TTXテクノロジーを備えたサスペンションを搭載したMTBで走り出したライダーは、これまでにない『ワンランク上の接地感』を感じると思います。
具体的に言うと、連続する岩、むき出しになった木の根っこ、起伏の激しい路面、荒れた路面のコーナーへのアプローチ、これらの状況で思い通りのライントレースを可能にし、ブレーキングでは、狙い通り、確実に減速することが出来るセッティングを実現できます。
オーリンズサスペンションのスムースさは、オイルが循環するTTXオイルダンパーがキモ。
OHLINSのサスペンションはオイルダンパーにTTX というテクノロジーを採用しています。
TTXとは、Twin Tubeテクノロジーと、Xはシリンダーヘッド内のバルブを通るオイルの流れを表した略になります。
シリンダーに入っているオイルダンパー内は、Twin Tube、つまり中が二重管の構造となっていて、『オイルが循環』する構造になっています。
(詳しくは、ぜひ下に読み進めてください)
TTXダンパーと、3チャンバー(メイン・ランプアップ・ネガティブの3つ)を持つエアスプリングシステムがオーリンズサスペンションの内部システムの根幹となります。
※RXC34/RXF34はOTX18という軽量ダンパー採用

TTXを超簡単に図にしてみました。
グレーに塗られているのはピストンとピストンロッド、ストロークする度にシリンダーの中を上下します。
TTXの特徴的なのは、オイルの動きが、二重になったシリンダーの中を循環するようになっているところ。
基本的にサスペンションのダンパーはピストンに開いた穴(オイルの通り道)をオイルが行き来するの(各社工夫を凝らしたシステムが存在します)ですが、オーリンズはそれに加えて内側のシリンダーの上下に穴が空いていて、そこからも出入りするようになっています。
これが! TTXテクノロジーからくる路面へタッチする際のシルキーなフィーリングに直結しています。
グッと入り込む時に、オイルの通り道がピストン部分だけだと大きな抵抗になることが多いのですが、減衰を発生させながら、抵抗になる分のオイルをシリンダーの外側に逃してやるイメージです。

↑ 上の図:衝撃を受けてサスペンションが縮む時のオイルの流れ(ピンク矢印)
※細部が簡略化されている件はご了承ください。
↓ 下の図:縮んだサスペンションが伸びる時のオイルの流れ(ブルー矢印)

それが、このダンパーの中に収まっています↓↓

※ 分解(オーバーホール)はオーリンズ本国でテクニカルセミナーを受け認定をされた人しか許可されておらず、それ以外で分解された場合は保証期間内でも該当サスペンションの保証は終了となりますのでご注意ください。
分解するとこのような構造

イラストにあるシリンダーの穴は本当はこのような感じです。
青いバンドが付いているのがピストンになり、これがシリンダー内のオイルの中を上下します。

TTXテクノロジーを詳しく言葉にしてみます。
TTXとは、Twin Tubeテクノロジーの略で、Xはシリンダーヘッド内のバルブを通るオイルの流れを示したもの。
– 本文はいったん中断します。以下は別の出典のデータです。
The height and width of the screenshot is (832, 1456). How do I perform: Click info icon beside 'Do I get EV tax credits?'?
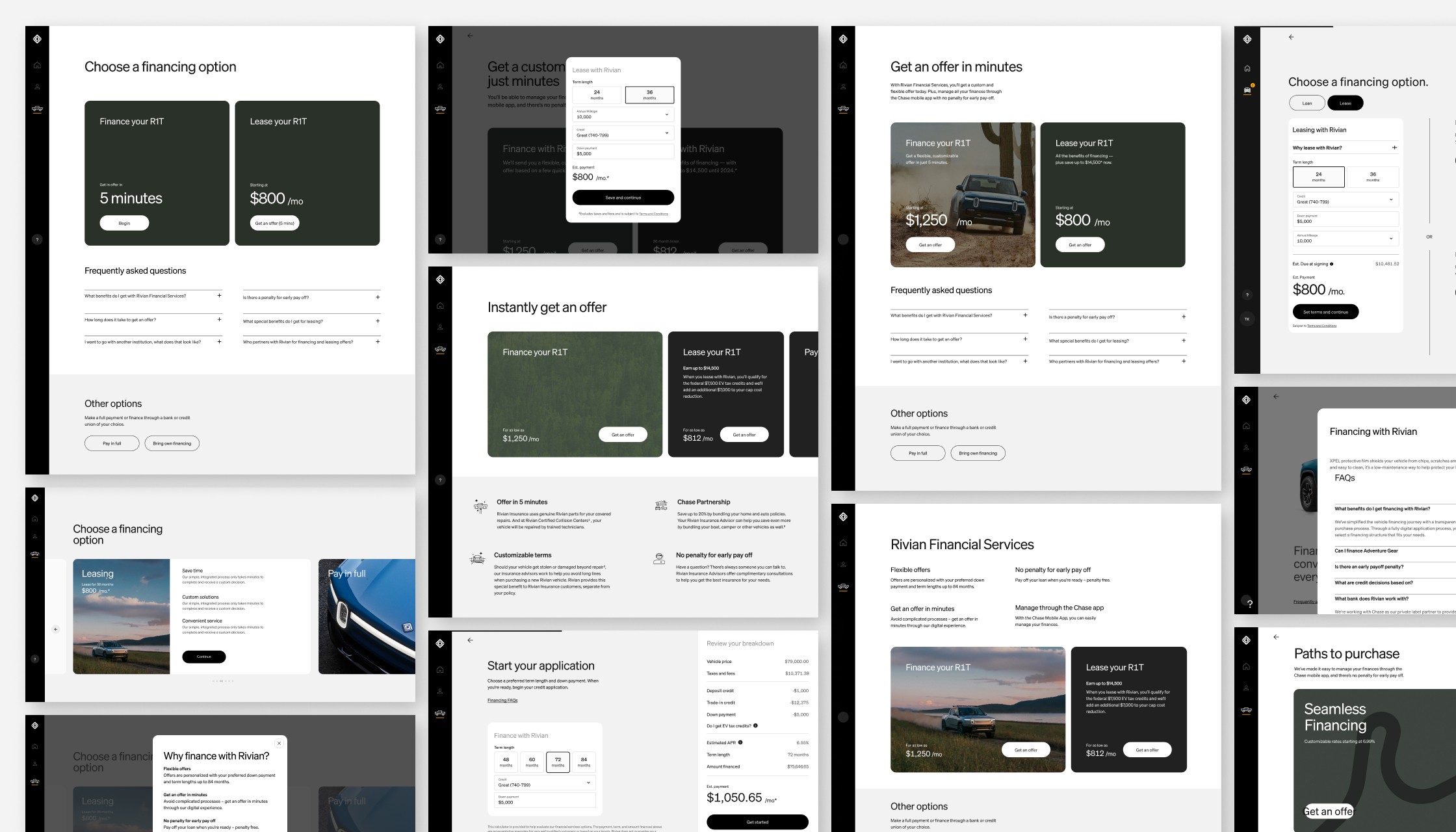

ダンパー内は、Twin Tube、つまり、二重管の構造となっています。
とは先にお伝えした通りですが、伸び側・縮み側の両行程で、オイルが常に正圧(プラスの圧力、負圧の対義語)となって作用し、減衰力を発生させる機構となっているため、キャビテーション(負圧や急激な圧力差によってオイル中で、水が沸騰するような泡立ちが発生する現象、理想的な減衰力が得られない)のリスクが無くなります。
また、ツインチューブ構造からくる伸び縮みの切り替わるタイミングのオイルの動きが安定しており、伸び側 縮み側の減衰の効き始めの引っかかりを限りなくゼロにできます。
圧倒的な接地感は、この機構が生み出す最大の特徴です。
また、減衰力を発生させる部分については、伸び(リバウンド)側と 縮み(コンプレッション)側で独立したオイル通路を設けてあり、それぞれに減衰を発生させる機構、及び、減衰力を調整する機構を搭載することで、互いの減衰力特性に干渉しないセッティングを可能としています。
最高峰のレースシーンで、素早く、正確に対応することを目的に、開発されたのが、このTTXテクノロジーであり、それがトレイルライド用フォークにも全く同じものが採用されているのです。
元々F1・MotoGPのサスペンションのエキスパートエンジニア、その中のMTB好きエンジニアが作った、正真正銘で自転車用にテクノロジーを落とし込んだサスペンション。
サスペンションの動きの良さと、シビアな場面で問われる減衰の立ち上がりの自然さ。
本当に1mm未満の単位で体感できる減衰です。
次回は「ÖHLINS が良いと感じる根幹② 3チャンバーエアカートリッジ」に続きます。→ https://www.cog.inc/archives/37587

ÖHLINSについて
OHLINSの歴史は、まさにレーシングとともに育ってきた。
その名はケンス・オーリン
スウェーデンジュニアチャンピオンなどの実績を持ち、乗り手としても優れた才能を持っていたケンス。
1970年代初頭からモトクロスバイクは2ストローク単気筒エンジンの進化で馬力が飛躍的に向上。エンジンが強力すぎて、サスペンションが伴っていないことに問題があると考えました。
彼は、親父の作業場で旋盤を回し、ストックでは満足できないショックをチューニングすることを楽しみ、レースに挑んでいました。
他のライバルがケンスのショックに興味を抱き始め、ついに1976年「オーリンズレーシング AB」創業。
そこからわずか2年、1978年世界モトクロスGPでG.モイセーエフがワールドチャンピオンを獲得するという偉業を達成!
今までOhlinsは数々の勝利に導き、そしてマウンテンバイクにおいても2013年に参入、数々の輝かしい成績を残しています。
F1・MotoGP・NasCarなど究極のレースで勝つために生まれた構造、セッティング、技術力は、完全にアフターマケットに落とし込まれています。
(実はそれらの輝かしい実績を支えてきたエンジニア達が極度のMTB大好きな人達で、そのテクノロジーを惜しみなく注ぎ込んで、MTBのプロダクトを立ち上げたのです。)
マウンテンバイク用サスペンションにも当然その技術が盛り込まれており
その最たるシステムが “TTX(Twin Tubeテクノロジー)”
元々、300km/hを越えるF1の技術から生まれたテクノロジーは、極限状態で理想的な減衰力が得られ、路面の情報を超正確にキャッチし、乗り手が正確なコントロールをできるように生み出された技術。
まさに”究極”のものしか市場に出さない。
それが今も変わらないポリシーです。

F1用のサスペンションユニット(スクーデリア・フェラーリ)

MOTO GP用サスペンション&ステアリングダンパー
(確認できている限りでヤマハファクトリー・ドゥカティファクトリー・ホンダファクトリーがサスペンションを採用しています。)